# suspicious init entries in syslog

## toralf

I do wonder about these entries in my syslog at my server :

```
Dec 28 15:46:17 tor-relay init[1]: Trying to re-exec init

Dec 28 15:46:17 tor-relay init[1]: no more processes left in this runlevel

```

Any hints ?

----------

## khayyam

toralf ...

did you happen to have updated glibc during this timeframe?

```
# qlop -Cl | egrep '^(Sun|Mon) Dec 2(7|8).*2015'
```

... or perhaps some other package update, sys-apps/sysvinit for instance, that might call 'telinit u'?

best ... khay

----------

## toralf

Hhnm, it started around 11th :

```
tor-relay ~ # zgrep 'init\[' /var/log/messages* | cut -f2- -d':' | sort

Dec 11 12:23:47 tor-relay init[1]: no more processes left in this runlevel

Dec 11 12:23:47 tor-relay init[1]: Trying to re-exec init

Dec 12 20:05:03 tor-relay init[1]: Switching to runlevel: 6

Dec 12 20:07:34 tor-relay init[1]: no more processes left in this runlevel

Dec 14 18:38:57 tor-relay init[1]: no more processes left in this runlevel

Dec 14 18:38:57 tor-relay init[1]: Trying to re-exec init

Dec 15 16:45:36 tor-relay init[1]: no more processes left in this runlevel

Dec 15 16:45:36 tor-relay init[1]: Trying to re-exec init

```

and the only upgrade there were to net-misc/tor-0.2.7.6

----------

## khayyam

toralf ...

ok, on the basis of frequency, and the lack of pattern to date/time, I'd be suspicious. What comes prior to those date/times in the log?

best ... khay

----------

## toralf

 *khayyam wrote:*   

> toralf ...
> 
> ok, on the basis of frequency, and the lack of pattern to date/time, I'd be suspicious. What comes prior to those date/times in the log?
> 
> best ... khay

 No picture AFAICS, 

```
zgrep -B 4 -A 4 'init\[' /var/log/messages* | cut -f2- -d':' | wgetpaste
```

is in https://bpaste.net/show/309860c7b9aa

----------

## Anon-E-moose

I would roll back tor and see if the problem goes away.

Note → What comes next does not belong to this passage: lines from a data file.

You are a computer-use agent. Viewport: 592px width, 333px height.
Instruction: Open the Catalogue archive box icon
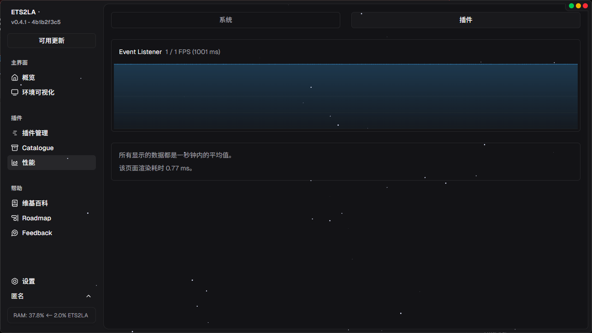(15, 148)
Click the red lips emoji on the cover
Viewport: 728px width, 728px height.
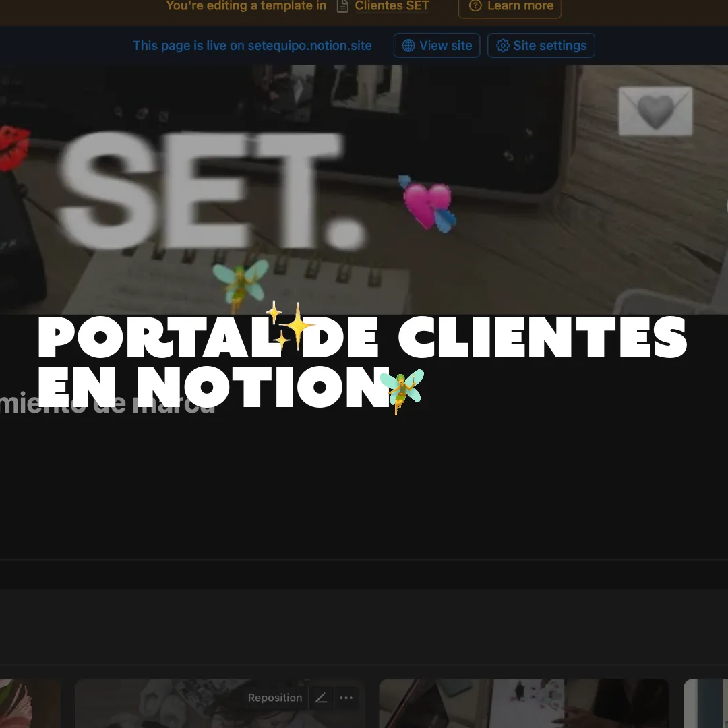click(x=13, y=147)
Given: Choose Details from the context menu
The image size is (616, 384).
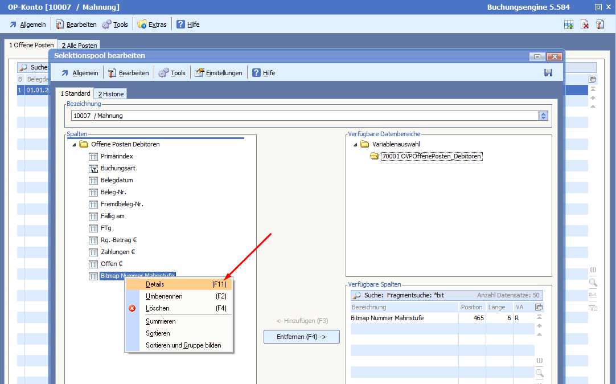Looking at the screenshot, I should (155, 284).
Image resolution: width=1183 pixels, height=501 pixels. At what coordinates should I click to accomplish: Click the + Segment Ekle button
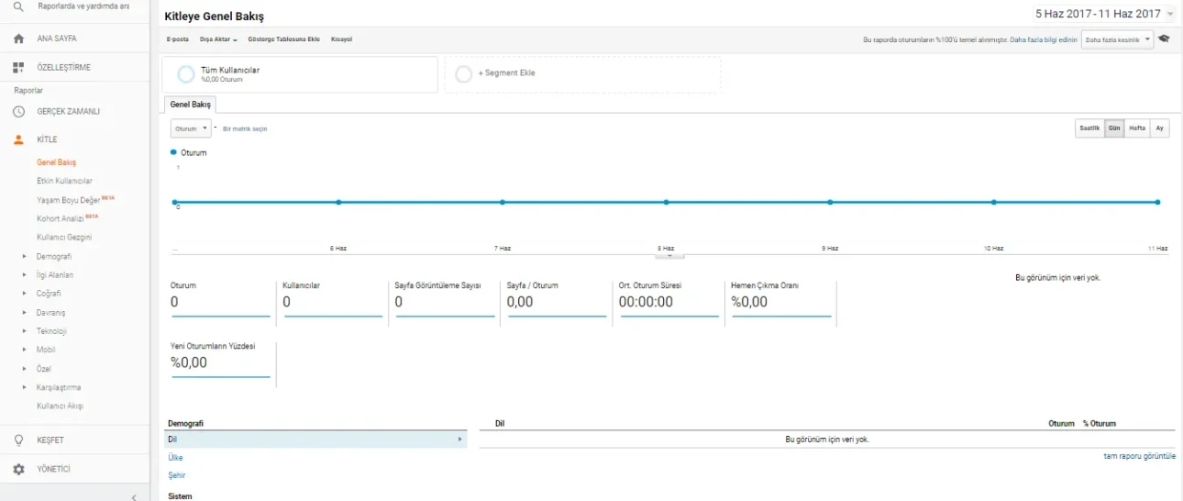click(582, 73)
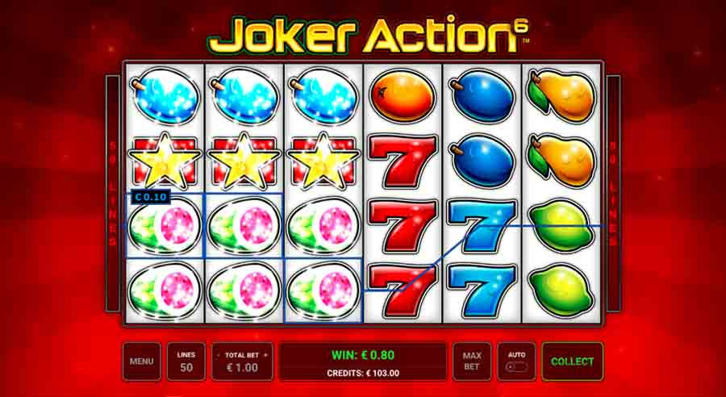Click the star symbol on reel one

click(165, 161)
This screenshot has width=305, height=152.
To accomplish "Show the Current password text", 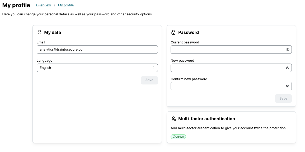I will tap(288, 50).
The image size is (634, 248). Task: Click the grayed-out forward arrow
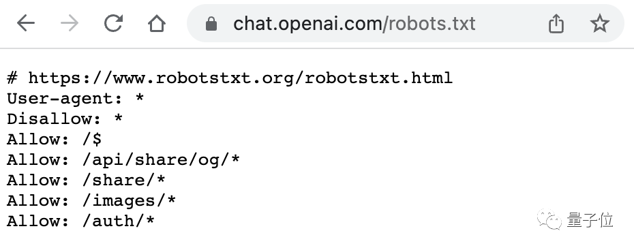70,23
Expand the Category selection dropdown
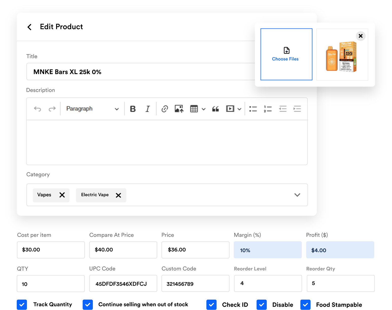 (x=297, y=195)
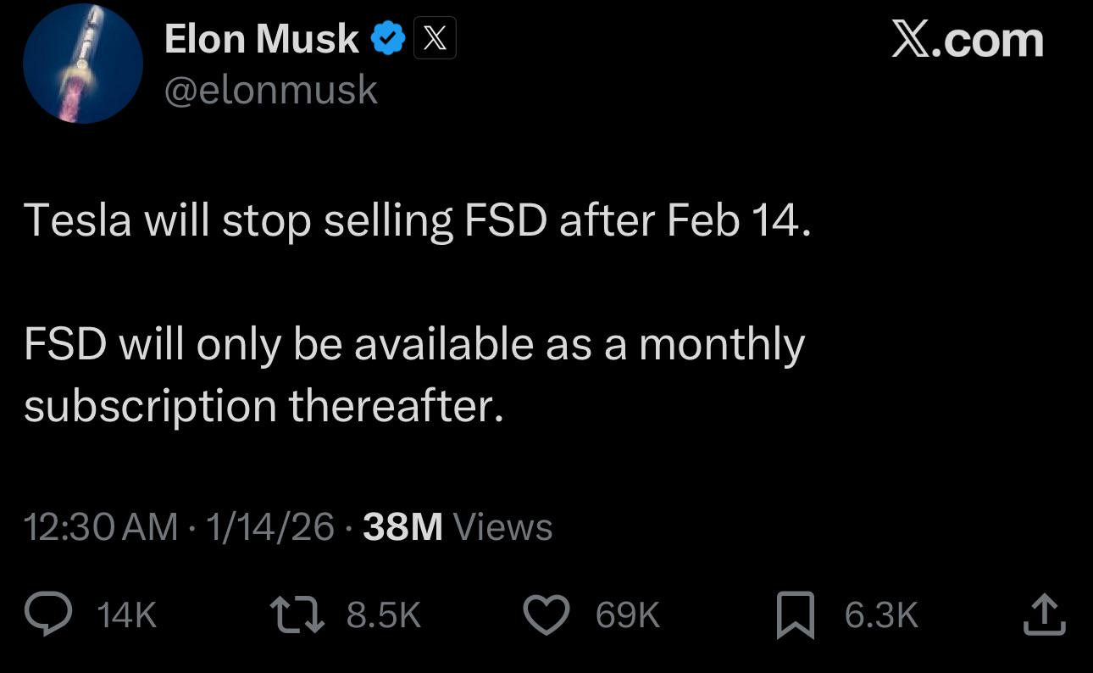1093x673 pixels.
Task: Bookmark the FSD tweet
Action: click(796, 615)
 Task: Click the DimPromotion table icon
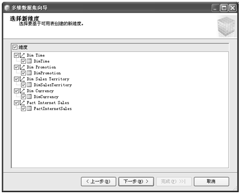(x=29, y=73)
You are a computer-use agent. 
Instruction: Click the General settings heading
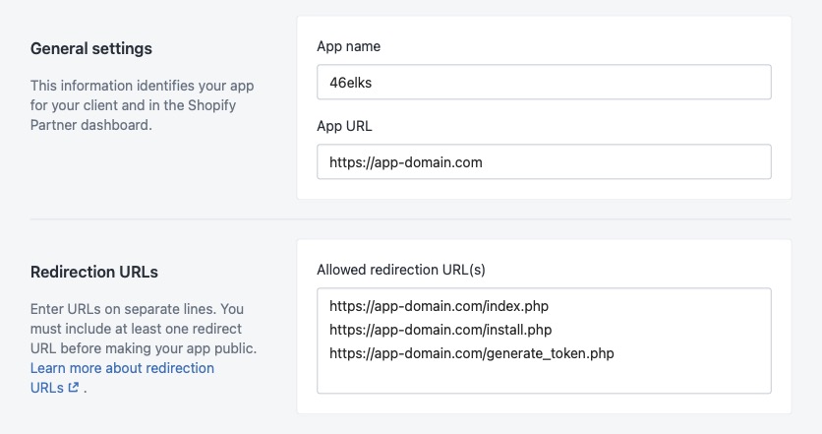[91, 48]
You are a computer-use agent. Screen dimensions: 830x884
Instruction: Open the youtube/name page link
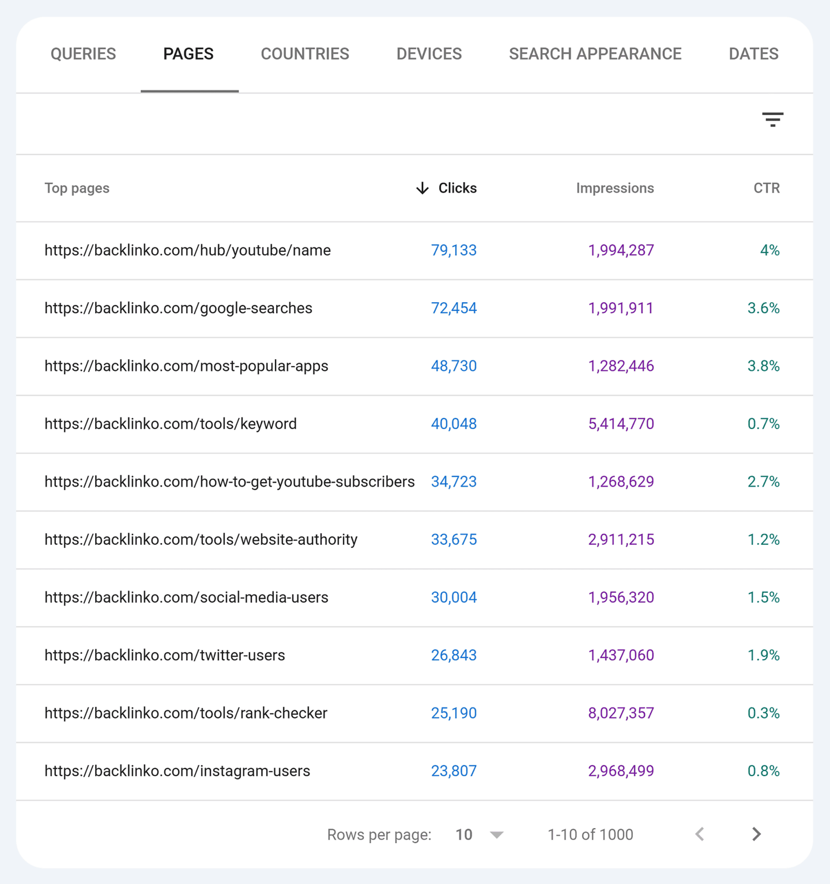point(187,250)
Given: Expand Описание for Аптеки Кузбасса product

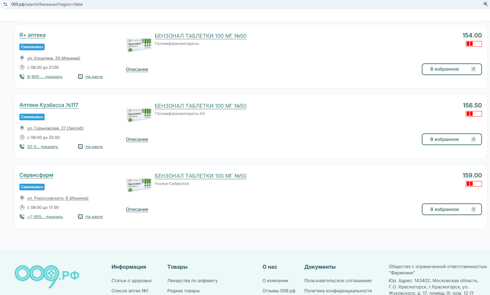Looking at the screenshot, I should [x=137, y=139].
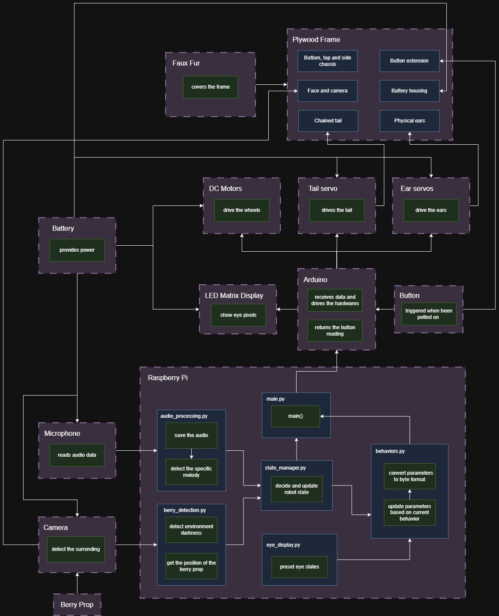Select the 'preset eye states' box
The height and width of the screenshot is (616, 499).
pos(299,567)
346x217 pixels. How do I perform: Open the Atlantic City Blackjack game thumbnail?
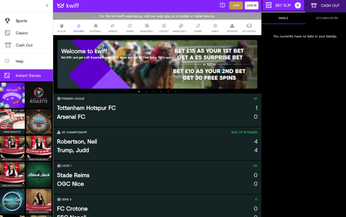click(x=13, y=202)
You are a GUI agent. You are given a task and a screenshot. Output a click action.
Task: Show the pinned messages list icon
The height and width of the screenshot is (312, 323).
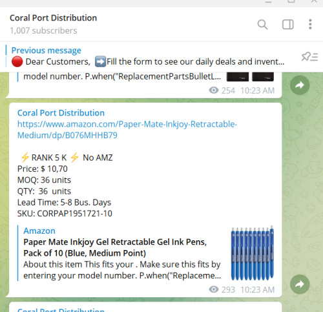coord(309,57)
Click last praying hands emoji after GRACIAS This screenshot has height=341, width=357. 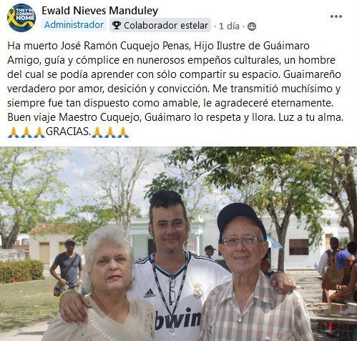click(x=123, y=132)
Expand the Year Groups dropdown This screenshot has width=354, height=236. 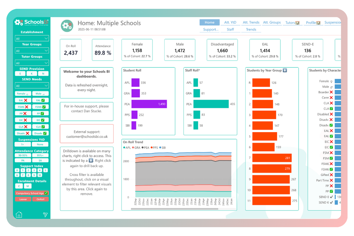[x=31, y=50]
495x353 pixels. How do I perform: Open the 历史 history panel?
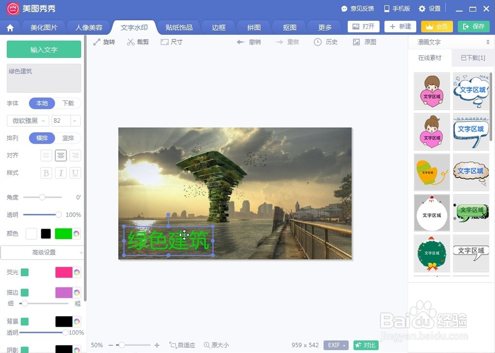click(x=324, y=42)
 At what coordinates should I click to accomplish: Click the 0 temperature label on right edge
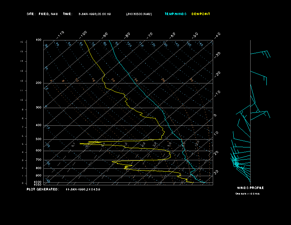[215, 115]
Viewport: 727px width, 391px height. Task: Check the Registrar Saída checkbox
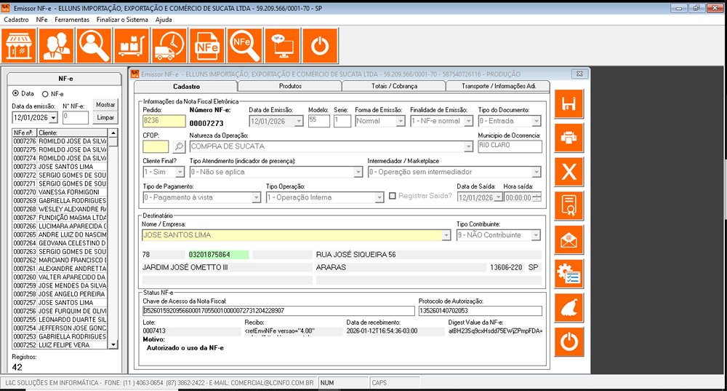tap(393, 197)
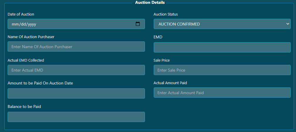This screenshot has width=296, height=132.
Task: Click the Enter Sale Price field
Action: point(222,70)
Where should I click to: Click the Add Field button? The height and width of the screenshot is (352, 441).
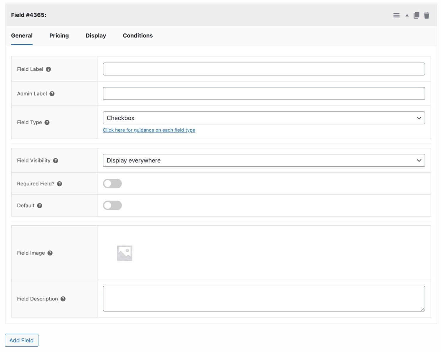[21, 340]
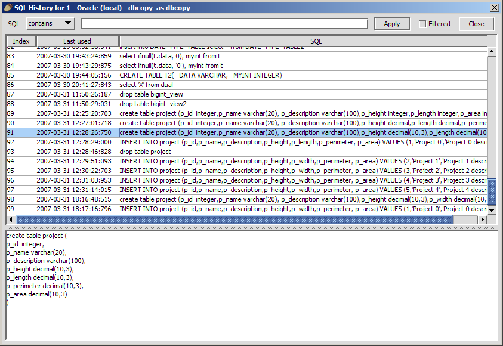503x346 pixels.
Task: Click the horizontal scrollbar right arrow
Action: tap(483, 220)

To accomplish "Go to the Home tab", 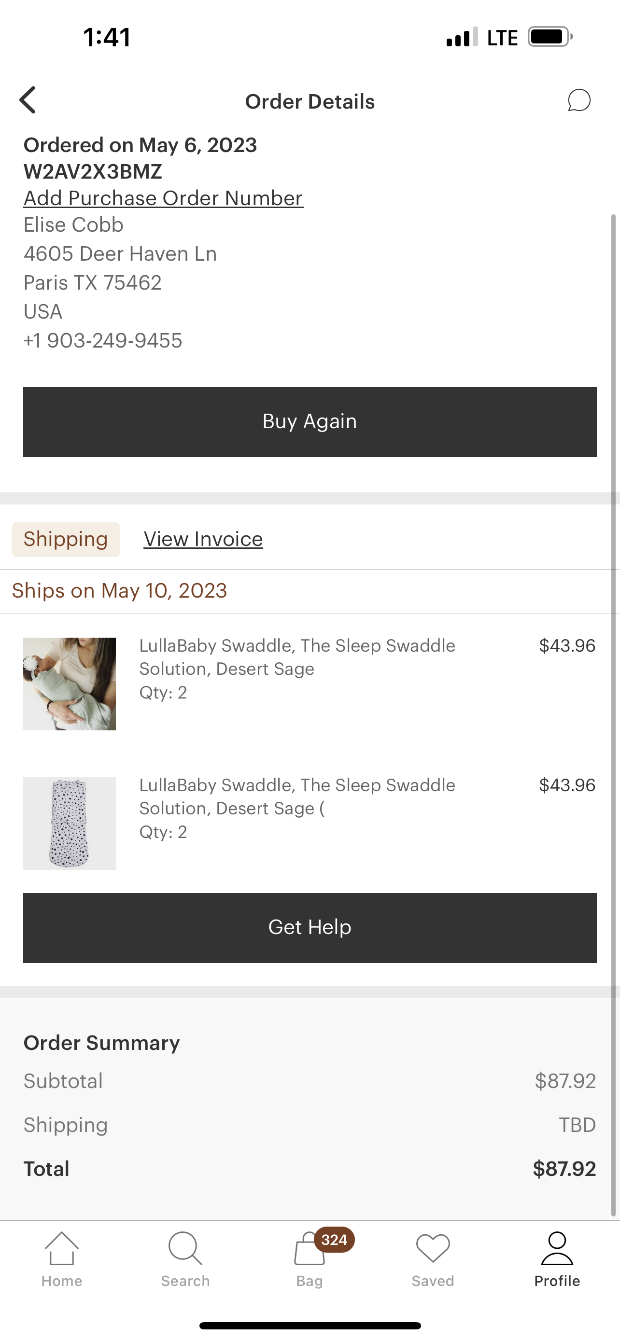I will pos(61,1259).

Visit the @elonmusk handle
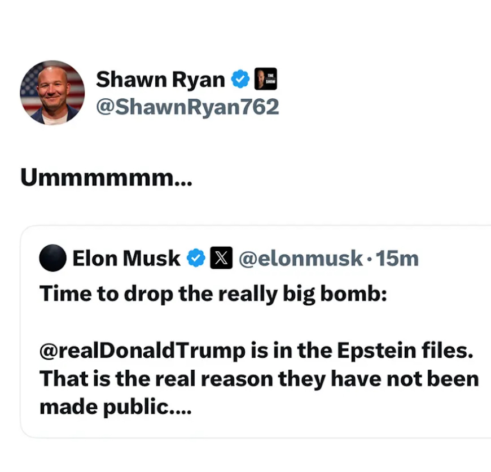pos(301,259)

and are you running systemd or something that would automatically respawn tor?

----------

## toralf

Oh no, I do not run nor I do plan to run systemd on my server.

----------

## khayyam

 *toralf wrote:*   

>  *khayyam wrote:*   on the basis of frequency, and the lack of pattern to date/time, I'd be suspicious. What comes prior to those date/times in the log? 
> 
> No picture AFAICS

 

toralf ... I see a picture, they all occur after cron.hourly/0anacron. Cron is running a number of log-check, sysstat, auditd, and build processes/scripts any of which may be triggering a 'telinit u'.

best ... khay

----------